Speaking to soldiers at Fort Benning, Ga., where Panetta began his military career as an Army lieutenant nearly 50 years ago, the defense chief delivered a personal plea, urging troops to honor their military values.
“These days, it takes only seconds — seconds — for a picture, a photo, to suddenly become an international headline,” Panetta said. “And those headlines can impact the mission that we’re engaged in, they can put your fellow service members at risk, they can hurt morale, they can damage our standing in the world, and they can cost lives.”

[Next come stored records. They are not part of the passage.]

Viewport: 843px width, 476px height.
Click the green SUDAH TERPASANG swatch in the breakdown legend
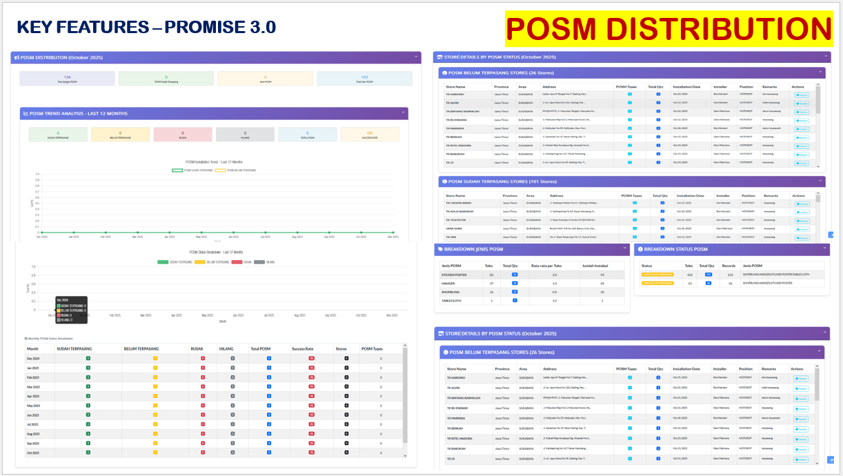pyautogui.click(x=163, y=262)
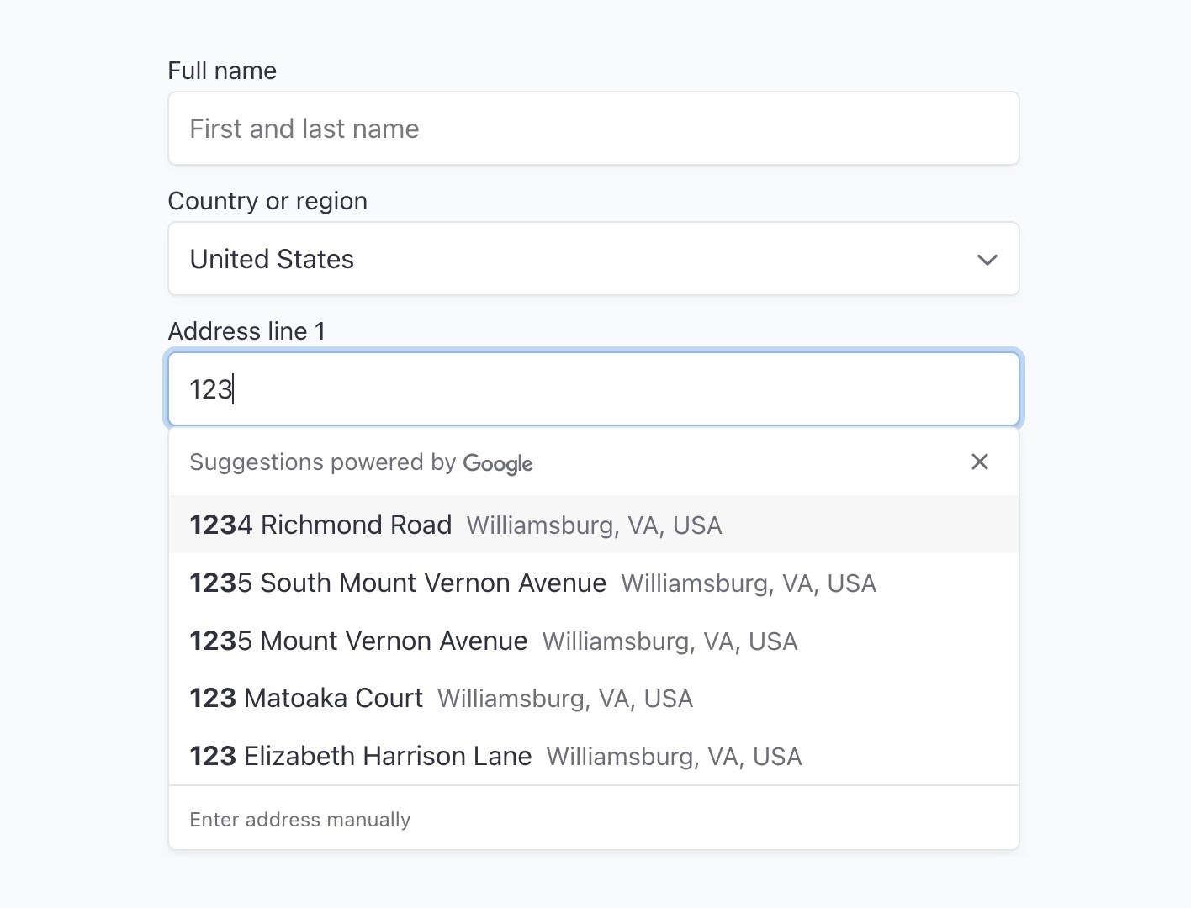Pick 1235 Mount Vernon Avenue suggestion
This screenshot has height=908, width=1191.
[594, 641]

The message, which military leaders have also been pushing in recent meetings with their commanders, reflects a growing concern about the broader effects of the widely publicized episodes: the mistaken burning of Qurans, images of Marines urinating on Afghan insurgents’ corpses and photos showing U.S. soldiers posing with Afghan police holding the severed legs of a suicide bomber.
It’s unclear, however, how the entreaties will reverberate across the military and what actual impact they may have on a young, battle-hardened force strained by 11 years of war. While there have been some quiet complaints and discussions by military leadership about flagging discipline, the more public campaign to raise awareness among the ranks has been slow to expand.
This is the first time Panetta has personally pressed the issue during a troop visit, and the Army and Marine Corps leaders have delivered similar messages during more private meetings with their midlevel officers.
Panetta was careful on Friday to stress that only a very small percentage of the force is involved in the scandals and that no one is deliberately acting to sabotage their mission or put fellow soldiers at risk.
But, he said, “these incidents concern me and they have to concern you ... because a few who lack judgment, lack professionalism, lack leadership can hurt all of us, and can hurt all of those men and women who serve this country with distinction.”
The military service leaders have acknowledged that part of the problem may be leadership stumbles by the young officers who have shouldered much of the burden of wars in Iraq and Afghanistan.
“Maybe we’ve gotten overconfident and maybe we’ve gotten a little bit comfortable in our young leaders,” Gen. Ray Odierno, the Army chief of staff, told The Associated Press in an interview Thursday. “Realizing that they are young, they don’t have a lot of experiences. We have to continue to assist them so they understand what is expected of them.”
Marine Corps Commandant James Amos, in a blunt letter to his commanders, said, “We are allowing our standards to erode,” and the incidents have “brought discredit on the Marine Corps and reverberated at the strategic level.”
Senior leaders have warned for several years about a deterioration of discipline that may have contributed to increased substance abuse, suicides, domestic abuse and other problems.
Marine Gen. John Allen, the top U.S. commander in Afghanistan, has expressed concern about the impact that those incidents have had on the war, according to a senior defense official. Allen believes that a number of major setbacks in the past six months have resulted from moral, not operational, failures, said the official, who spoke on condition of anonymity to discuss internal assessments.
Insurgents have used the incidents to incite violence and undermine U.S. efforts to win over the Afghan people, considered critical to counterterrorism operations. The incidents have reinforced the perception of Americans as unfriendly or occupying forces who do not understand the culture or the religion of the people they are supposed to protect.